The researchers also found an association between a loss of a patient's ability to make decisions at three months, but not at the study's end point of 12 months. Also, use of other drugs like propofol, dexmedetomidine, and opiates did not appear to impact cognitive function.

The clinical trial, which was funded by the National Institutes of Health and others, enrolled 821 patients who had been admitted to either Vanderbilt or Saint Thomas Hospital in Nashville ICUs, and were followed for one year through May of 2010. All the patients were hospitalized for treatment of respiratory failure or shock.

Pandharipande says it's important that physicians who treat patients after their discharge "recognize that this is an entity that does exist, so when patients come to us saying they are having problems with memory or executive function (the ability to organize and make decisions), that they can't plan things or manage their finances, we don't blow them off and say, 'don't worry, you'll get better.' Because we don't know they're going to get better."

He adds that too often providers consider themselves "successful if we get our patients out of our hospitals alive. But perhaps we need to think harder about getting them back to the quality of life they had prior to their hospitalization. That would be a better barometer of success."

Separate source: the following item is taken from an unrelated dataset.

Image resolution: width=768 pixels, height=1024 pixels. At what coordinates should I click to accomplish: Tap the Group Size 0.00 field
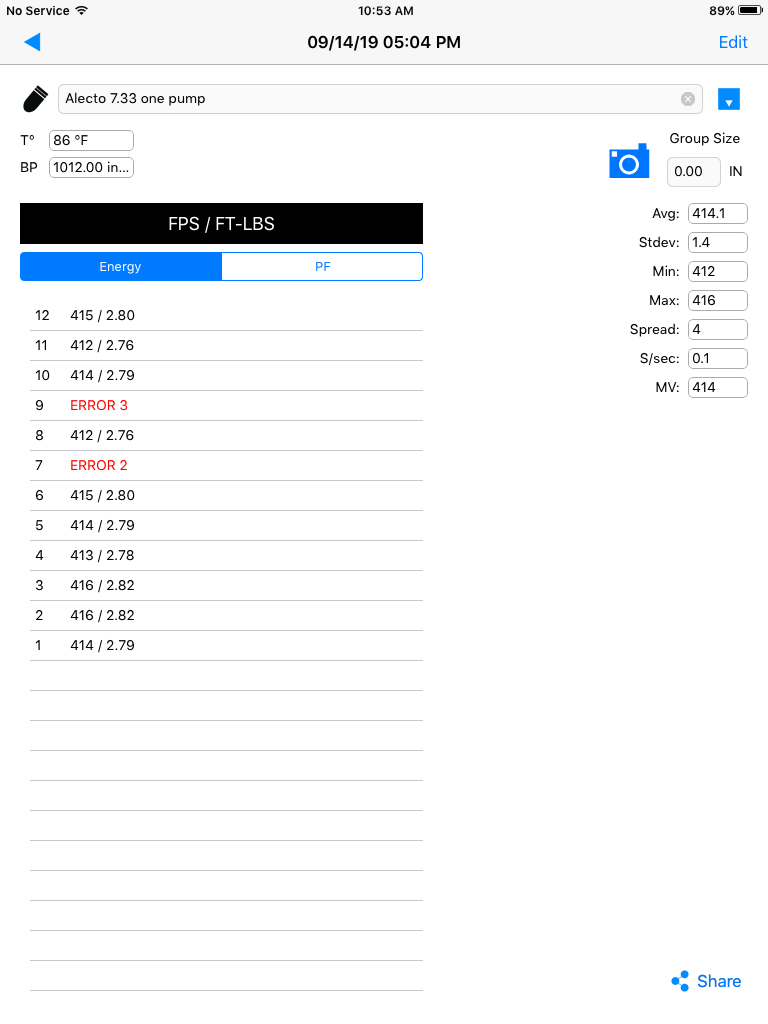tap(694, 172)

Hinging on earlier work by his team, Pandharipande also is looking for how the neurochemical process that causes delirium may be damaging regions of the brain affecting cognition. That work is still in progress, he says.

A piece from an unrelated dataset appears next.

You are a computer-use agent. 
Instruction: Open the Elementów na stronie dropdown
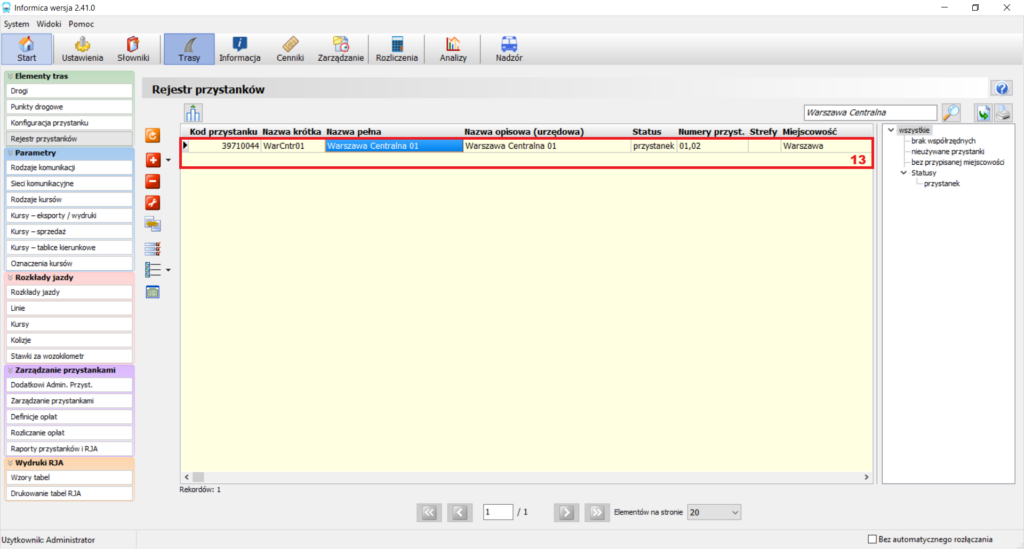(714, 512)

In an accompanying editorial, Margaret Herridge, MD and Jill Cameron, of the Division of Critical Care and Division of Pulmonary and Critical Care at the University Health Network in Toronto, say the Vanderbilt study "unequivocally" shows that neurocognitive dysfunction is a common event after critical illness.

And, they wrote, the researchers "underscore that surveillance and intervention for delirium remain crucial to best ICU practice, as does an ICU culture of wakefulness and mobility."

The study "should fuel an informed discussion about what it means for our patients to survive an episode of critical illness, how it changes families forever, and when the degree of suffering and futility becomes unacceptable from a patient-centered and societal standpoint," they wrote.